MPs urge government to fund cladding removal

MPs urge government to fund cladding removal

A NUMBER of MPs have called on the government to ‘urgently release’ funds to ‘accelerate’ removal of combustible cladding on 54 social housing blocks and ‘dozens more’ private high rises.

In January, it was revealed that only three council owned high rises were the only such buildings nationwide to be reclad, out of 160 that failed the government’s fire safety tests. The government’s pace of response was attacked by Labour as ‘simply not good enough’, with the details having emerged amid the issues regarding councils requesting government funding assistance, and the government was accused in parliament of breaking its pledge to help councils with funding.

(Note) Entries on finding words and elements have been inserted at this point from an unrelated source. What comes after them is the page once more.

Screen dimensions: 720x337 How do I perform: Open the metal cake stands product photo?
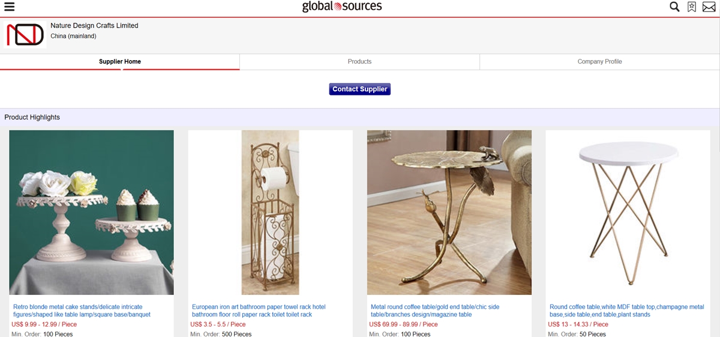coord(91,213)
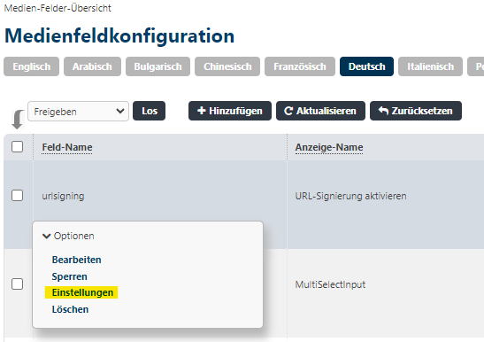The height and width of the screenshot is (342, 484).
Task: Switch to the Italienisch language tab
Action: (430, 66)
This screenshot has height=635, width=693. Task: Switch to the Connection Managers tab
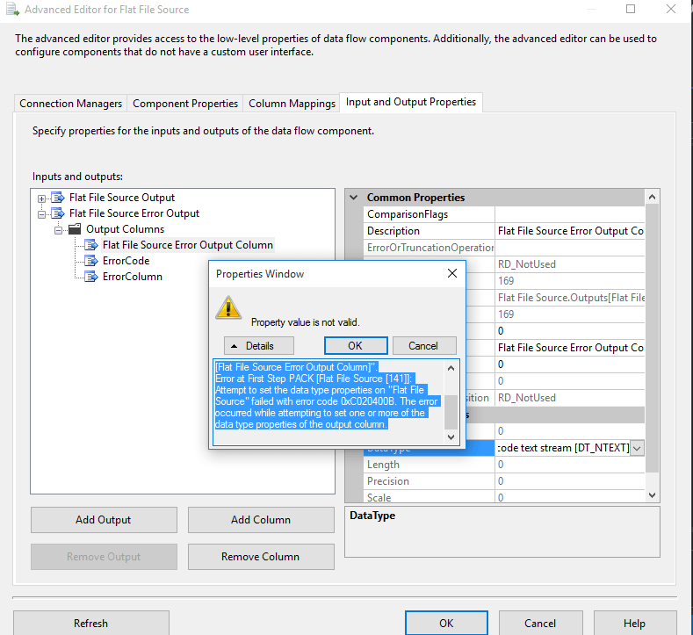pyautogui.click(x=70, y=103)
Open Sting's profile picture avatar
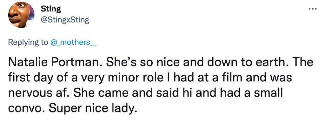The height and width of the screenshot is (122, 325). click(21, 15)
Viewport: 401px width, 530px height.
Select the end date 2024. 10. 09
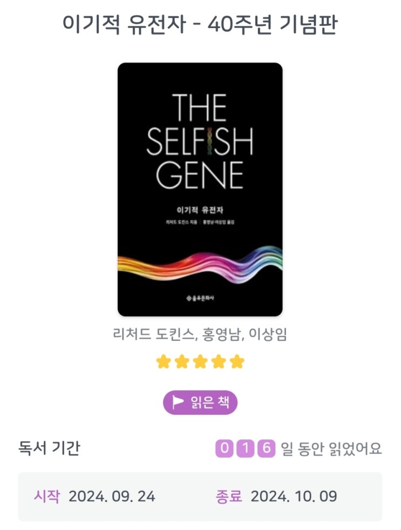pyautogui.click(x=294, y=497)
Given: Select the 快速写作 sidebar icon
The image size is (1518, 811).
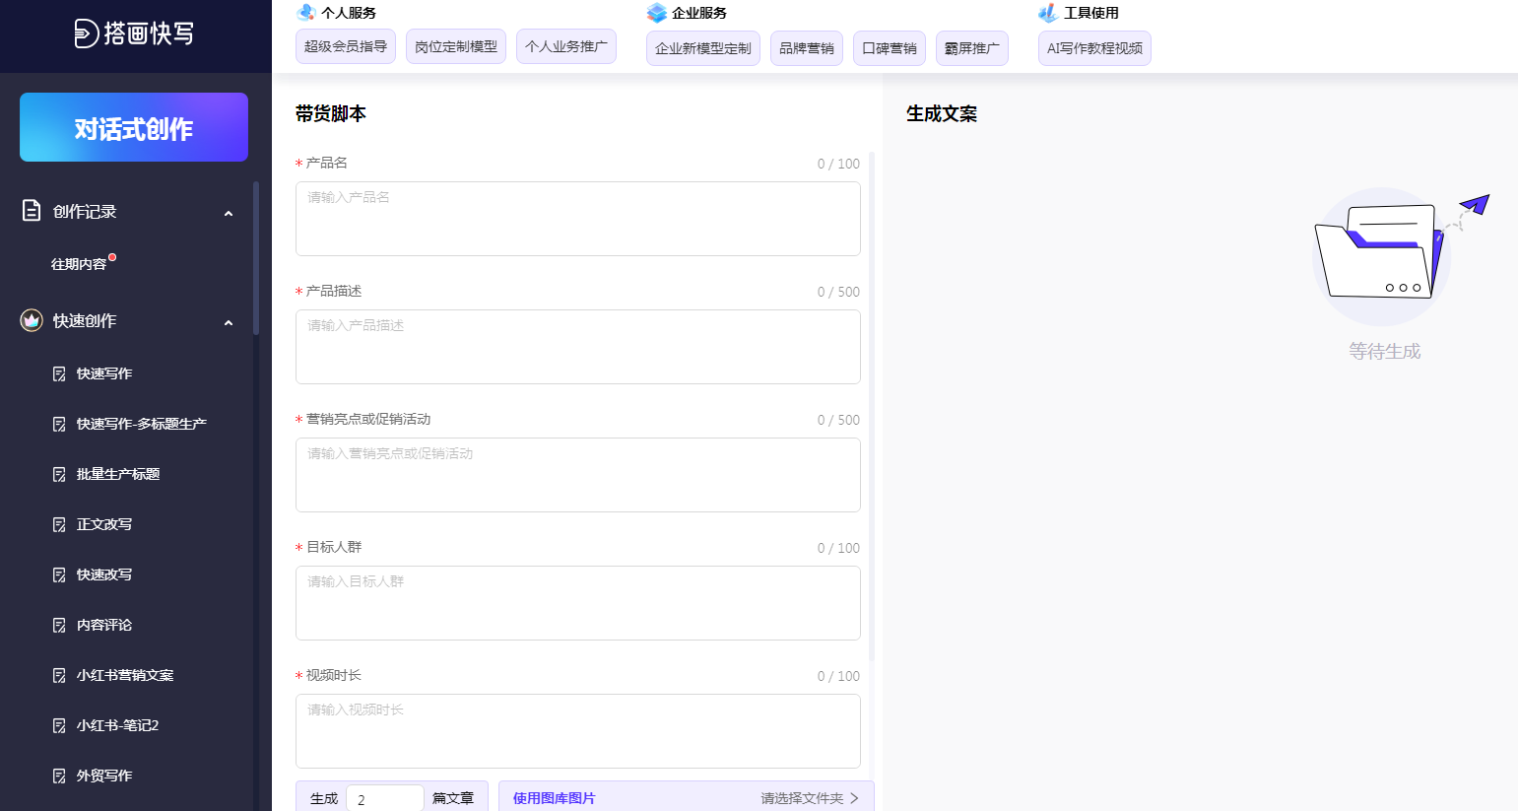Looking at the screenshot, I should point(61,373).
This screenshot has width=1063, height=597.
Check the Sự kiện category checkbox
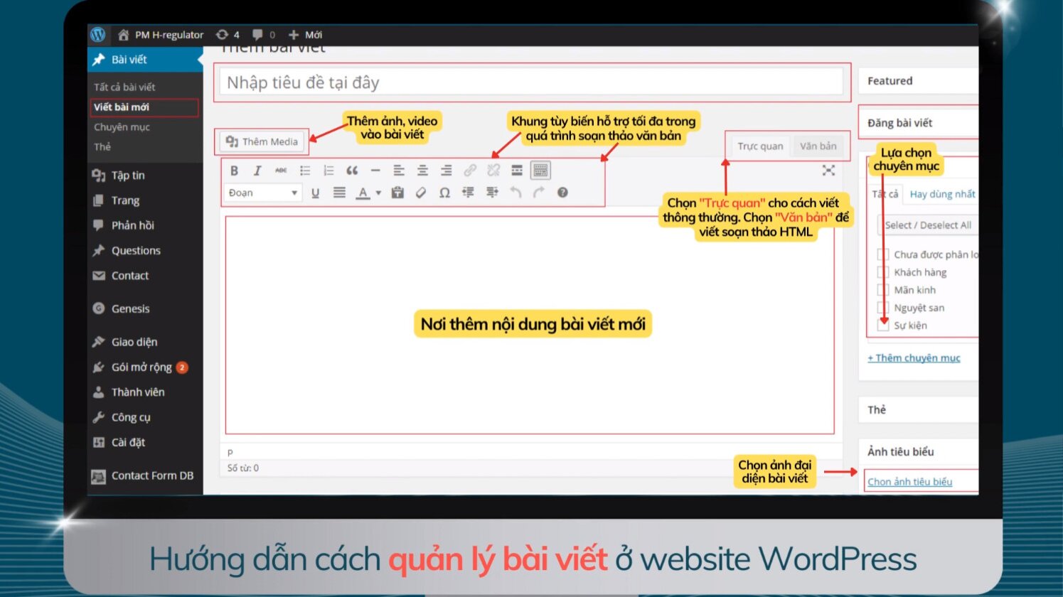point(882,325)
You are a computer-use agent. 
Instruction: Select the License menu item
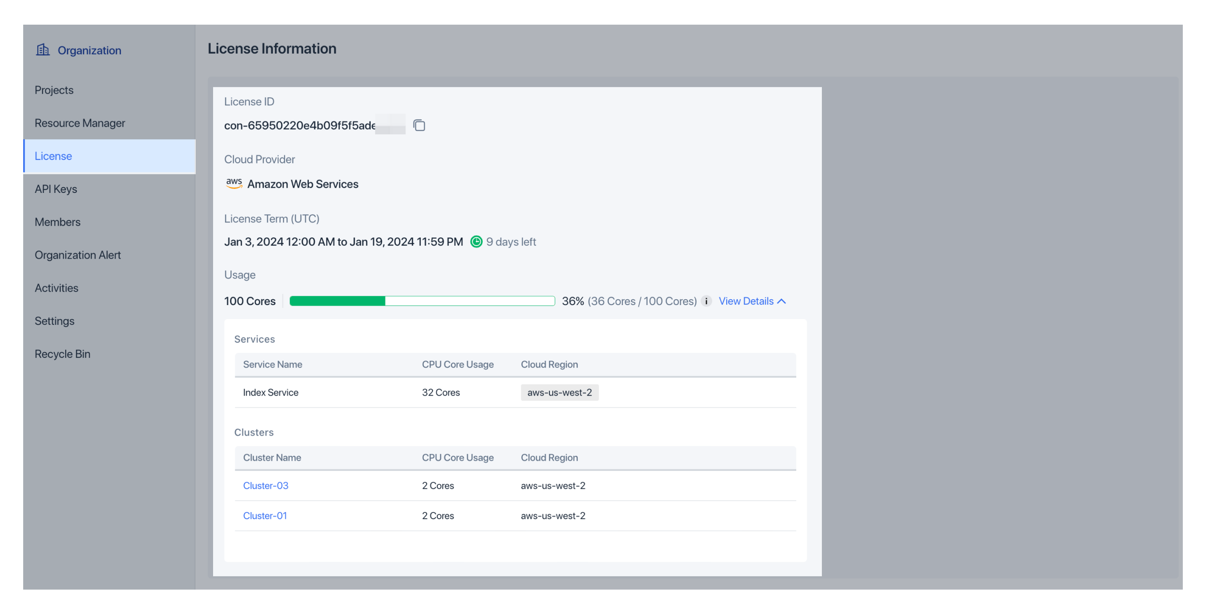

Four were reported to be set to receive funding, after an update from Tamara Finkelstein, the director general of building safety for the ministry of housing, communities and local government, saw her tell a parliamentary select committee that the department ‘has received inquiries from 36 councils about financial help’, but that ‘so far none have been approved’.

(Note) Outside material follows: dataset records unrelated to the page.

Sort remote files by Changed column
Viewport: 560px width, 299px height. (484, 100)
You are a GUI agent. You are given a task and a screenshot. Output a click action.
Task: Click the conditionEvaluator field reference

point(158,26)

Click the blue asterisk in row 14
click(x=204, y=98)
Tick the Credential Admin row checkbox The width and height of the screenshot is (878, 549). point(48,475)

Following Chancellor Philip Hammond’s budget last year, the only fire safety investment was £28m to help victims of the Grenfell Tower fire, though he stated that ‘if any local authority cannot access funding to pay for essential fire safety work, they should contact us immediately’, and that ‘we will not let financial constraints get in the way of essential safety work’.

More recently, residents of the Citiscape complex in Croydon were told original developers Barratt Homes will pay for removal of flammable cladding, having previously been told they would have to pay £31,300 per flat to fund removal and replacement, and been ordered to pay after a tribunal decided against them.

Earlier this year, the New Capital Quay complex in Greenwich, found to have ‘multiple’ fire safety issues, saw residents concerned they would have to pay an estimated £20m to £40m bill, or around £20,000 to £40,000 per flat to resolve issues and remove cladding. Developers Galliard Homes planned to sue the National House Building Council (NHBC) over payment, while resident Cecile Langevin discovered her flat’s value had fallen from £475,000 to £50,000 as a result.

It later transpired that government body Homes England ‘agreed to virtually wipe out’ her loan, which ‘raises the prospect of multimillion-pound losses for the government scheme on any flat that goes into negative equity’. Residents of New Capital Quay are considering legal action against Galliard Homes over combustible cladding replacement costs.

In April meanwhile, residents of the Sesame apartments in Battersea were told they will have to pay individual bills of up to £40,000 to replace flammable cladding. The residents ‘fear they are trapped in unsellable homes’, with the freehold company claiming it was ‘not responsible for the costs’ as its duty was to the ‘unnamed pension fund which owned the freehold and on whose behalf the firm managed the building’.

The Guardian has now reported on the MPs’ call for the release of funds for cladding removal, with legal disputes over liability ‘holding up works’. The 44 MPs told the new Housing Secretary James Brokenshire that ‘our constituents […] need you to act now’, with only seven of the 304 buildings now confirmed to have completed works. The call also builds on the new evacuation guidance launched recently on evacuation by the National Fire Chiefs Council (NFCC).

The letter added that ‘nearly a year after Grenfell, not enough has been done to prevent another fire. There is overwhelming public support for action to protect these people from fire. Leaseholders facing unaffordable debt, unsaleable homes and who fear for their safety need help now. You cannot leave them living in limbo for years while the courts establish legal liability.

‘In the end this is about the protection of human life and the right of every family in this country to know their home is safe. We urge the government to accept responsibility for putting things right because no one else can.’